その12-2 足手まといは足手まといなりに
力になりたい。放っておけない。
それが少年の嘘偽りのない想いだった。
だが想いだけではどうしようもならない現実と直面している。
想いだけでは覆せない未来も迫ってきている。
明日この村は滅ぶかもしれない。何とかなったとしても大きな被害が出るだろう。
人がたくさん死ぬかもしれない。ヨーヘイもペペ爺もヒロコも。
それでも自分は見捨てて逃げるしか道はないのだろうか。
死にゆくであろう人々を置いて、自分の身も護れない『足手まとい』はこの村を出るしかないのだろうか。
今ほど思ったことはない。
力がないということがこんなにも悔しいことだったなんて――
前屈みで手を組み、俯いたカッシーは砕けるほどに歯を食いしばる。
「カッシー……その、元気出しましょ? ヨーヘイさんだって、私達の事を思って言ってくれたんだと思う」
「……」
負けず嫌い。意地っ張り。我儘小僧――周りからは呆れるほどにそう言われている少年の打ちひしがれた姿。

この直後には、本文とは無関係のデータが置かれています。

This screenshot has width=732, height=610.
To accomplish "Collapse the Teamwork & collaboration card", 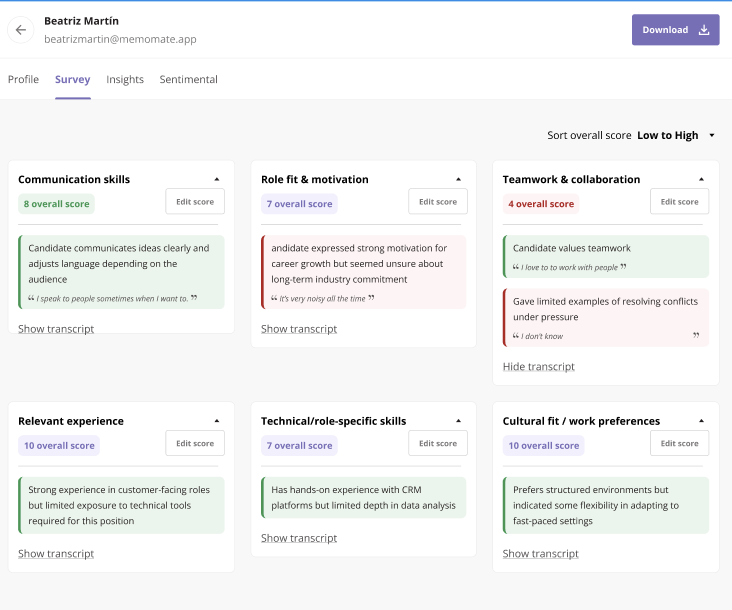I will coord(701,180).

日笠さんは心配そうに彼を見下ろしながら、何と声をかけようか選ぶようにたどたどしく言葉を紡ぐ。
しかし少女の慰めに言葉を発さず、カッシーは組んだ手を耐えるようにして、ただひたすらぎゅっと握りしめていた。
小さな溜息を吐き、日笠さんは仕方なく残りのみんなを振り返る。
「気持ちを切り替えましょう。どうするかを考えなくちゃ」
「んーわかっちゃいるけどよー?」
「……面と向かって言われると結構くるわね」
こーへいはのほほんとしかし眉尻を下げながら、東山さんは眉間のシワをより深く刻みながら各々日笠さんの言葉に反応する。
確かに別の世界に飛ばされたという事実から、知らず知らずのうちに視線を背けていたかもしれない。
元の世界の直線上にいるつもりで、何とかなるだろうとどこか楽観的に構えていた部分があったかもしれない。
もし河原で先に遭遇したのがヨーヘイ達でなく盗賊だったら。
もしあの時ヨーヘイが矢から庇ってくれなかったら。
そしてもし、盗賊団があの時虚報を見抜き、撤退しなかったら――
いずれも命の危機に晒されていただろう。
早い話が自分達は本当に運がよかっただけなのだ。
だからヨーヘイの真意は十分すぎるほどわかる。
この世界で自分の身を護る術を知らない、そういう奴等は足を引っ張るだけ――彼が自分達を憂慮して言ってくれた言葉だということも分かっている。
そうわかっていても、やはりずしりと堪える言葉だった。
「ショーガナイヨー、これから気をつければいいジャン。 クヨクヨしてても意味ナイデショー?」
と、壁に寄りかかり胡座をかいていたツンツン髪の少年が、何とも彼らしい前向きな発言をしながら頭の後ろで手を組み直す。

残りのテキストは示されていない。